Wienberg founded her charity, Little Footprints, Big Steps, in the aftermath of another major disaster in Haiti — the 2010 earthquake — and she's been decorated for her work. Now she's working to help the people and communities she's come to know deal with another crisis.
Hurricane Matthew swept across a remote area of Haiti on Tuesday with 233 km/h winds, and government leaders said they weren't close to fully gauging the impact in the vulnerable, flood-prone country where less powerful storms have killed thousands.
Karen Wienberg, Morgan's mother, has been waiting for further updates from her daughter, but she may be waiting a while — at least until Morgan is able to re-charge her phone.
"The damage is devastating," said Karen Morgan. "Right now, it's trying to make sure [people] have food and water."
'Everything's underwater'
Karen — who's the chair of the Little Footprints, Big Steps board — says before Tuesday, Morgan and others had been working hard to prepare for the worst.

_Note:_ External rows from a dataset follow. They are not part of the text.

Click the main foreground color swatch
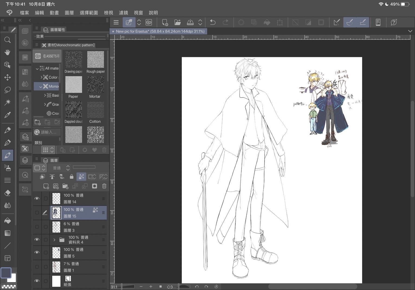This screenshot has height=290, width=415. (6, 273)
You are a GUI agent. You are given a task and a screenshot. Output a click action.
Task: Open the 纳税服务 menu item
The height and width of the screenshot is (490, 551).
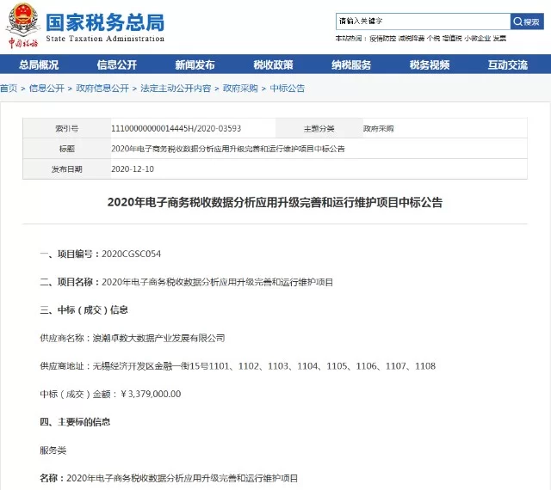coord(351,65)
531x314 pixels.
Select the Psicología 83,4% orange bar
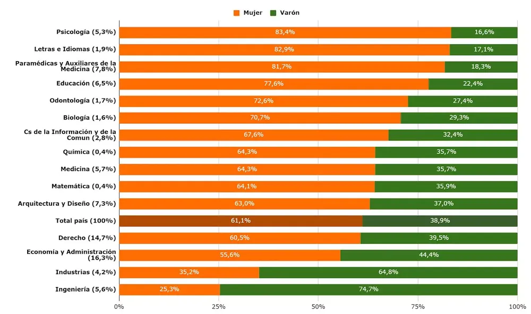[x=285, y=32]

She said they gathered emergency supplies, and also worked to warn people in rural areas of the hurricane's approach.
Karen said impoverished Haitians, living in huts in the hills, have no phones, radios or TVs, so "they didn't know anything was coming."

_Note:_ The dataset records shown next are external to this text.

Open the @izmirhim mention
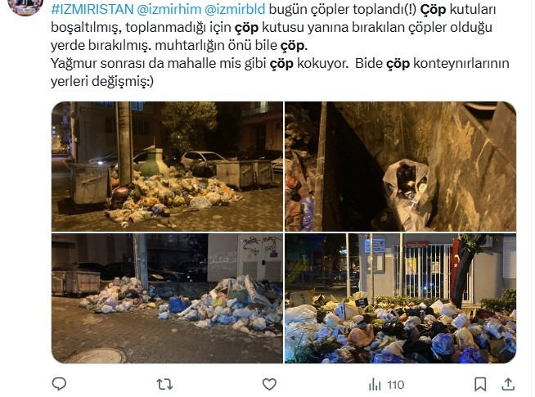 169,9
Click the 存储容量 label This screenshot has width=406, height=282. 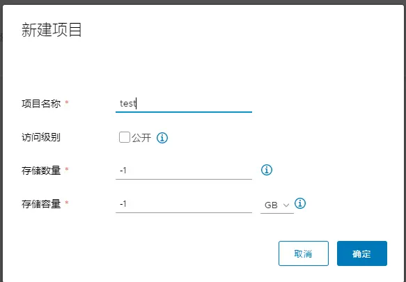[41, 204]
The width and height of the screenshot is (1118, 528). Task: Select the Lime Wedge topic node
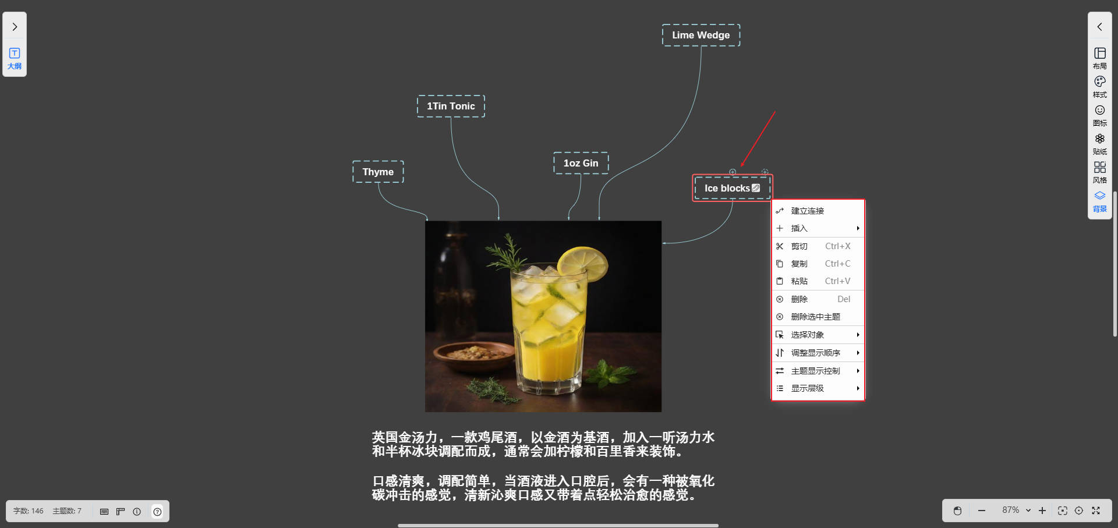coord(700,35)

Now, it's a struggle to cope with the damage and devastation. There are no emergency shelters in the area, and no way yet for aid to reach the area.
"Everything's underwater," Karen said.
"Some of the supplies that Little Footprints had, they took what they could and put them into little survival packages to give out to some of these families."
Mourad Wahba, UN secretary general's deputy special representative for Haiti, said at least 10,000 people in the country were in shelters and hospitals were overflowing and running short of water. Wahba's statement called the hurricane's destruction the "largest humanitarian event" in Haiti since the devastating earthquake of January 2010.